START GIVEN DATA

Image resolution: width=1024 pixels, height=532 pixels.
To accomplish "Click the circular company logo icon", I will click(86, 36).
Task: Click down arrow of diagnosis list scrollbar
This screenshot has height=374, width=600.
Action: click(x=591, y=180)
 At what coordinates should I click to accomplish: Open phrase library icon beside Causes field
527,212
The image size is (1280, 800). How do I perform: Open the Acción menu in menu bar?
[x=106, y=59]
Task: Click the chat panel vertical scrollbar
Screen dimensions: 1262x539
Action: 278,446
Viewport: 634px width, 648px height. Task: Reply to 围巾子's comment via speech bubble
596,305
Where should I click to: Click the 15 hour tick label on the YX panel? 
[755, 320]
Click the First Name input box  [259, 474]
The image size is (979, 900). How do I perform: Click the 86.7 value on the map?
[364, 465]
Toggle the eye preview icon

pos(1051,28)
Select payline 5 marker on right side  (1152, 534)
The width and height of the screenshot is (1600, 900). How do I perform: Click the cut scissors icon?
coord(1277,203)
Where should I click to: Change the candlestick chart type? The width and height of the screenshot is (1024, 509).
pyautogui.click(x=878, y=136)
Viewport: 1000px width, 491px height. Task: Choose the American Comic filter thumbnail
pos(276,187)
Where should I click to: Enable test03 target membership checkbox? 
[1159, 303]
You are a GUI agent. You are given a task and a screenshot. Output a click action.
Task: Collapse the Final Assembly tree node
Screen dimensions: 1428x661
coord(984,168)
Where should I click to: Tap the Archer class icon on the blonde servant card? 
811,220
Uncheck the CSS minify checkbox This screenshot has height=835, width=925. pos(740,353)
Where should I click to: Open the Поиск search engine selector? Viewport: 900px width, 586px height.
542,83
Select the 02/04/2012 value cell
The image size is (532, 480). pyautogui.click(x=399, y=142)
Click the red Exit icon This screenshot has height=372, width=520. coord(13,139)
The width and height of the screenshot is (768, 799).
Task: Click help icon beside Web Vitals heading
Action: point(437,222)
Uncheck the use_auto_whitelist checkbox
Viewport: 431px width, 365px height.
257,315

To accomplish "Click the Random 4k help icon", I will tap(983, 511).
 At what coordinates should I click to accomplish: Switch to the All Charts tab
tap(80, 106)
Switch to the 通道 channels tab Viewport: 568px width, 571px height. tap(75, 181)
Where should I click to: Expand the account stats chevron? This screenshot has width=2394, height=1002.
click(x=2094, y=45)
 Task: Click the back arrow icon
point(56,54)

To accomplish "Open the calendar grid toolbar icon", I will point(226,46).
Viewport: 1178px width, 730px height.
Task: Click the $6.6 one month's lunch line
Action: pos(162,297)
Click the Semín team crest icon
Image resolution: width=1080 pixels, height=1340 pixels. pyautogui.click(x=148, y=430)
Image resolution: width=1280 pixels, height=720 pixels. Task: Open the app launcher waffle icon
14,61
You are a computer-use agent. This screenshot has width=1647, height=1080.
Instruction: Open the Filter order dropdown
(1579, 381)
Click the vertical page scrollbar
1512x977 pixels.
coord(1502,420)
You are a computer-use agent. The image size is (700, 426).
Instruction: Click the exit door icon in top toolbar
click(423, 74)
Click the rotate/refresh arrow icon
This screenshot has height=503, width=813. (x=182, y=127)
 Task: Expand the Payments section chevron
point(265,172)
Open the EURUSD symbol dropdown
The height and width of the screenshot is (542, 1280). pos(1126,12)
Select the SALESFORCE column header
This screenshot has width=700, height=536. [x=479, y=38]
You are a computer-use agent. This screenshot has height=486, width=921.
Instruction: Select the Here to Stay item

END GIVEN DATA

### EXERCISE:
Take exactly the lines from the one containing "has width=1647, height=1080." through the one containing "You are a computer-use agent. The" in the data above, and output them with nothing added.

### TASK ANSWER:
You are a computer-use agent. This screenshot has width=1647, height=1080.
Instruction: Open the Filter order dropdown
(1579, 381)
Click the vertical page scrollbar
1512x977 pixels.
coord(1502,420)
You are a computer-use agent. The image size is (700, 426).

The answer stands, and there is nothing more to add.